Requirements
(a) Answer these questions from the account of Forrest's trip home:
(i) What did Katie offer Forrest as a bribe?
(ii) Where did the trailer rock a little on the drive?
(iii) Which of the two horses Forrest met was sassy?
(b) Write the next few sentences of the account of Forrest's trip home, carrying on after its last line.

Selected passage

◇ ◇ ◇ ◇ ◇ ◇ ◇

When we pulled in with the trailer, Forrest was immediately suspicious. He apparently doesn't like trailering much, but especially away from the barn since that has (up until now) meant back to the track. He likes the track. He likes he activity and other horses. He even likes to work. He just didn't like to actually race. At any rate, the trailer was immediate cause for concern. Perhaps ignoring it would make it go away.

Forrest pretending the trailer is not there

He did finally let Katie get the halter on him, though was not interested in the very tasty horse cookies she offered as a bribe.

Okay I'll go along with you and see what happens

Loading still took us awhile, plus some creativity, but when he finally decided to get in, he was fine nearly all the way home. Only minor trailer rocking through downtown Sebastopol, which all things considered is pretty good.

Katie was careful unloading, but he was a perfect gentleman and came out soft and easy for her.

Forrest arrives

Katie walked him around, let him eat grass and check things out. He came up to meet Bar and Lena--Bar was sweet, Lena was sassy.

Not squealing. Yet.

◇ ◇ ◇ ◇ ◇ ◇ ◇

Stored data
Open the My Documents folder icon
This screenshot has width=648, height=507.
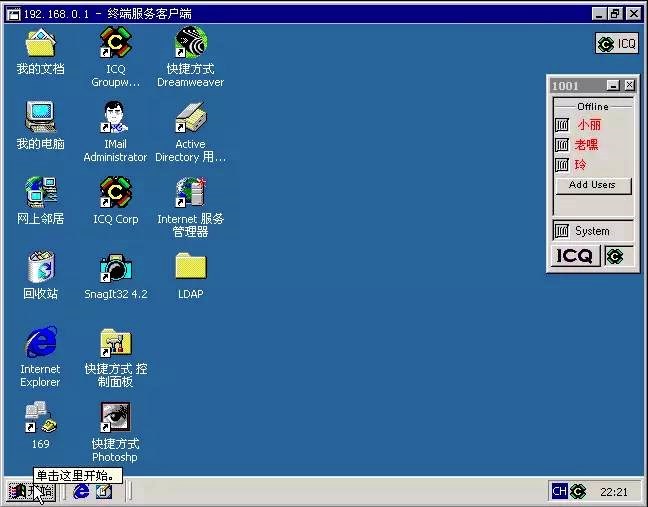(40, 44)
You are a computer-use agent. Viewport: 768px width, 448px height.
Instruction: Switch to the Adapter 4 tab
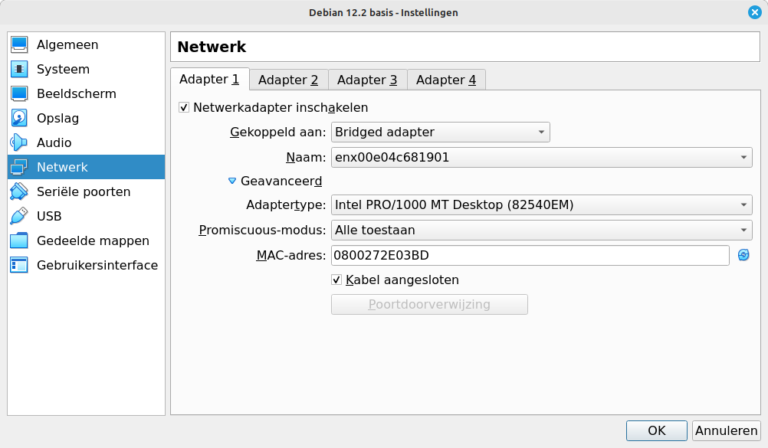click(446, 80)
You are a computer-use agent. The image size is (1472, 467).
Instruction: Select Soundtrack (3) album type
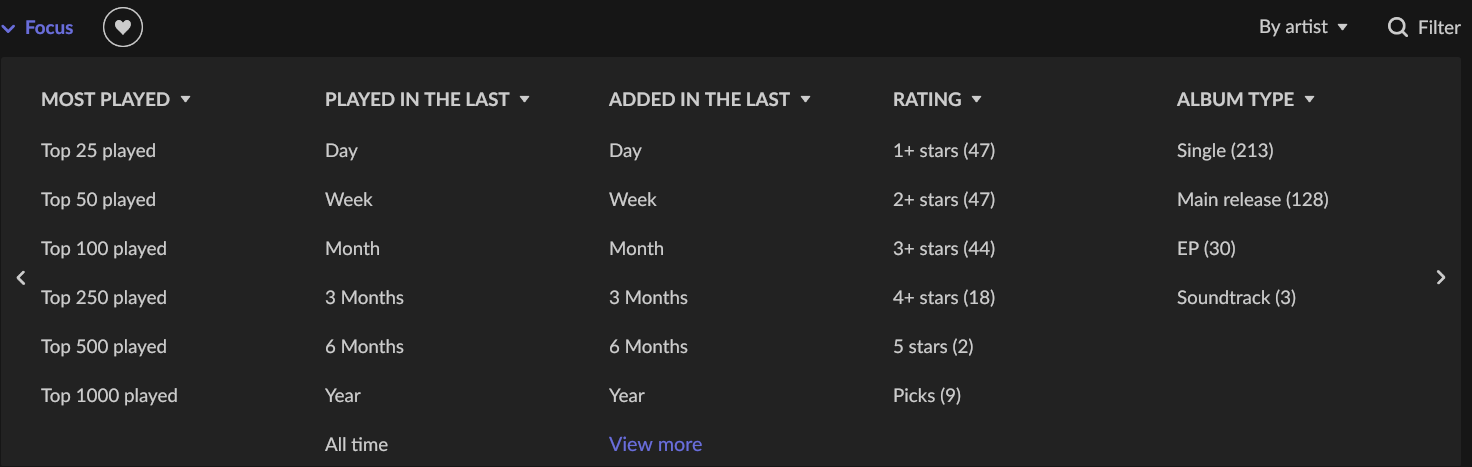pos(1236,297)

◇ ◇ ◇ ◇ ◇ ◇ ◇

Results
(a)
(i) Very tasty horse cookies.
(ii) Through downtown Sebastopol.
(iii) Lena.

(b)
For all that he is an OTTB, a "crazy" Thoroughbred, Forrest was easy to control and settled quickly. He had never been in a round pen or an indoor arena (let alone one with jumps and obstacles on the ground) and he handled it all with only minor dancing and all the while listening and responding to Katie. He is not as volatile as Bar was, not quite as hard to handle and a bit less opinionated. It is giving me more perspective to watch this younger horse with the same background walk through these new experiences--experiences that must have been new to Bar, too, despite having been around the track a few more times.

Forrest and Katie staring at something

As for Katie, I have never seen her connect like this with a horse. I've seen her grin like this because of horses, but never while levitating off the ground with absolute joy and excitement.

Getting to watch this will definitely be an interesting next chapter for a few of us--not just Katie and Forrest.